DATASET ENTRIES below:

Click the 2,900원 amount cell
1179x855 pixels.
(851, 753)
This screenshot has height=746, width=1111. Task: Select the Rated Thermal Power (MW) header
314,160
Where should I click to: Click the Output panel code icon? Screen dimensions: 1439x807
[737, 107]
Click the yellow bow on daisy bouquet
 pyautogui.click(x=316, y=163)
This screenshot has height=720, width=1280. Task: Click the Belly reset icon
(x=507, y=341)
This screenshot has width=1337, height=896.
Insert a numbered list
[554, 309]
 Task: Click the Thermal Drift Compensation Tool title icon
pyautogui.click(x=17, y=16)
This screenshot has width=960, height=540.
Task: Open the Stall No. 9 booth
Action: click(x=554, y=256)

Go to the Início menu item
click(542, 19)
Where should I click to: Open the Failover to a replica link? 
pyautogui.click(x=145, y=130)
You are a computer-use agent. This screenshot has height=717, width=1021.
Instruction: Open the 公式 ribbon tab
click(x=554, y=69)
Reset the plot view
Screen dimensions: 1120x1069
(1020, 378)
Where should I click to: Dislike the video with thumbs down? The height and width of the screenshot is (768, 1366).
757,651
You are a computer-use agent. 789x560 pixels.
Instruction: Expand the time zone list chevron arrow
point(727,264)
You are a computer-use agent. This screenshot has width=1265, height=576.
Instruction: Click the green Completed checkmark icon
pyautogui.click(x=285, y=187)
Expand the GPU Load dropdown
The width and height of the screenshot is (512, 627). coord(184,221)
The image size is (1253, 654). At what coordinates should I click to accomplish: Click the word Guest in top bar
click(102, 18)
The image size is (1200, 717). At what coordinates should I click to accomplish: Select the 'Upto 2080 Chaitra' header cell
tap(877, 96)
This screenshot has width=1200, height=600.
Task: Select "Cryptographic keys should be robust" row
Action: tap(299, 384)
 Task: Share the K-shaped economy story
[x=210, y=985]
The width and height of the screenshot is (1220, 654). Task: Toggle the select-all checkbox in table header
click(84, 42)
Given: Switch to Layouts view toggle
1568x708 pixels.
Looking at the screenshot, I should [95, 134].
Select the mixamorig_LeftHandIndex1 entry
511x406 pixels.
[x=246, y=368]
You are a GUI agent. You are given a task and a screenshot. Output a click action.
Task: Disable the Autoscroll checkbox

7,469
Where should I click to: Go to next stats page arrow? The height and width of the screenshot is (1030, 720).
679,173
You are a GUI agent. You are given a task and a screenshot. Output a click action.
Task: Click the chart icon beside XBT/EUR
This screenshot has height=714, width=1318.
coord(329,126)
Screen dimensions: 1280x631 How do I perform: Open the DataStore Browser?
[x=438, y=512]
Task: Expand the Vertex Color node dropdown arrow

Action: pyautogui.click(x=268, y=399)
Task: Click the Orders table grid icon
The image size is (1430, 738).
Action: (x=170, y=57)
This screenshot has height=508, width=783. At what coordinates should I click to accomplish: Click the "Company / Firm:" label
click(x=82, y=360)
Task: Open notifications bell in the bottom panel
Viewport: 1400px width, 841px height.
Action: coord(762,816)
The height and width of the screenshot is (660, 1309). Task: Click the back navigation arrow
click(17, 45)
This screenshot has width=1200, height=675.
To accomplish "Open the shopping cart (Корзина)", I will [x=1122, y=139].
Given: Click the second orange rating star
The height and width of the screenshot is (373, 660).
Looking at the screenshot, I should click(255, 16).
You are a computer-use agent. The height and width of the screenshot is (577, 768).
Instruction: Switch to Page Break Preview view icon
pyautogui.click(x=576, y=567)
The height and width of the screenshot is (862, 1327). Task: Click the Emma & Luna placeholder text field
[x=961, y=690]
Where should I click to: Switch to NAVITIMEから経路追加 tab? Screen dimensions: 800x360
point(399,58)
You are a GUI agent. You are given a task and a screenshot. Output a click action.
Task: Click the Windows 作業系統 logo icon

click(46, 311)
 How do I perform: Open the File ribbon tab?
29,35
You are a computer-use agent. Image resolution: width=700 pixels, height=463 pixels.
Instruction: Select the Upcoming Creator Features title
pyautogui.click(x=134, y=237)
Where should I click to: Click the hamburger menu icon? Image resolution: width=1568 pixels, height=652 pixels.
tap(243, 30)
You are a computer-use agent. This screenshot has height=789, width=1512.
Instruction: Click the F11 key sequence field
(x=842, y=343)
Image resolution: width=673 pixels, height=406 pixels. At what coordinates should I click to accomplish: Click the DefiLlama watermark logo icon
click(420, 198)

End of DATASET ENTRIES.

▶ _TASK DIRECTIONS_
The listing above is to be transcribed in full, with no line omitted.

▶ _SOLUTION TO THE PROBLEM_
Click the 2,900원 amount cell
1179x855 pixels.
(851, 753)
This screenshot has height=746, width=1111. Task: Select the Rated Thermal Power (MW) header
314,160
Where should I click to: Click the Output panel code icon? Screen dimensions: 1439x807
[737, 107]
Click the yellow bow on daisy bouquet
 pyautogui.click(x=316, y=163)
This screenshot has height=720, width=1280. Task: Click the Belly reset icon
(x=507, y=341)
This screenshot has width=1337, height=896.
Insert a numbered list
[554, 309]
 Task: Click the Thermal Drift Compensation Tool title icon
pyautogui.click(x=17, y=16)
This screenshot has width=960, height=540.
Task: Open the Stall No. 9 booth
Action: click(x=554, y=256)

Go to the Início menu item
click(542, 19)
Where should I click to: Open the Failover to a replica link? 
pyautogui.click(x=145, y=130)
You are a computer-use agent. This screenshot has height=717, width=1021.
Instruction: Open the 公式 ribbon tab
click(x=554, y=69)
Reset the plot view
Screen dimensions: 1120x1069
(1020, 378)
Where should I click to: Dislike the video with thumbs down? The height and width of the screenshot is (768, 1366).
757,651
You are a computer-use agent. 789x560 pixels.
Instruction: Expand the time zone list chevron arrow
point(727,264)
You are a computer-use agent. This screenshot has width=1265, height=576.
Instruction: Click the green Completed checkmark icon
pyautogui.click(x=285, y=187)
Expand the GPU Load dropdown
The width and height of the screenshot is (512, 627). coord(184,221)
The image size is (1253, 654). At what coordinates should I click to accomplish: Click the word Guest in top bar
click(102, 18)
The image size is (1200, 717). At what coordinates should I click to accomplish: Select the 'Upto 2080 Chaitra' header cell
tap(877, 96)
This screenshot has width=1200, height=600.
Task: Select "Cryptographic keys should be robust" row
Action: tap(299, 384)
 Task: Share the K-shaped economy story
[x=210, y=985]
The width and height of the screenshot is (1220, 654). Task: Toggle the select-all checkbox in table header
click(84, 42)
Given: Switch to Layouts view toggle
1568x708 pixels.
Looking at the screenshot, I should [95, 134].
Select the mixamorig_LeftHandIndex1 entry
511x406 pixels.
[x=246, y=368]
You are a GUI agent. You are given a task and a screenshot. Output a click action.
Task: Disable the Autoscroll checkbox

7,469
Where should I click to: Go to next stats page arrow? The height and width of the screenshot is (1030, 720).
679,173
You are a GUI agent. You are given a task and a screenshot. Output a click action.
Task: Click the chart icon beside XBT/EUR
This screenshot has height=714, width=1318.
coord(329,126)
Screen dimensions: 1280x631 How do I perform: Open the DataStore Browser?
[x=438, y=512]
Task: Expand the Vertex Color node dropdown arrow

Action: pyautogui.click(x=268, y=399)
Task: Click the Orders table grid icon
The image size is (1430, 738).
Action: (x=170, y=57)
This screenshot has height=508, width=783. At what coordinates should I click to accomplish: Click the "Company / Firm:" label
click(x=82, y=360)
Task: Open notifications bell in the bottom panel
Viewport: 1400px width, 841px height.
Action: coord(762,816)
The height and width of the screenshot is (660, 1309). Task: Click the back navigation arrow
click(17, 45)
This screenshot has width=1200, height=675.
To accomplish "Open the shopping cart (Корзина)", I will [x=1122, y=139].
Given: Click the second orange rating star
The height and width of the screenshot is (373, 660).
Looking at the screenshot, I should click(255, 16).
You are a computer-use agent. The height and width of the screenshot is (577, 768).
Instruction: Switch to Page Break Preview view icon
pyautogui.click(x=576, y=567)
The height and width of the screenshot is (862, 1327). Task: Click the Emma & Luna placeholder text field
[x=961, y=690]
Where should I click to: Switch to NAVITIMEから経路追加 tab? Screen dimensions: 800x360
point(399,58)
You are a GUI agent. You are given a task and a screenshot. Output a click action.
Task: Click the Windows 作業系統 logo icon

click(46, 311)
 How do I perform: Open the File ribbon tab?
29,35
You are a computer-use agent. Image resolution: width=700 pixels, height=463 pixels.
Instruction: Select the Upcoming Creator Features title
pyautogui.click(x=134, y=237)
Where should I click to: Click the hamburger menu icon? Image resolution: width=1568 pixels, height=652 pixels.
tap(243, 30)
You are a computer-use agent. This screenshot has height=789, width=1512.
Instruction: Click the F11 key sequence field
(x=842, y=343)
Image resolution: width=673 pixels, height=406 pixels. At what coordinates should I click to accomplish: Click the DefiLlama watermark logo icon
click(420, 198)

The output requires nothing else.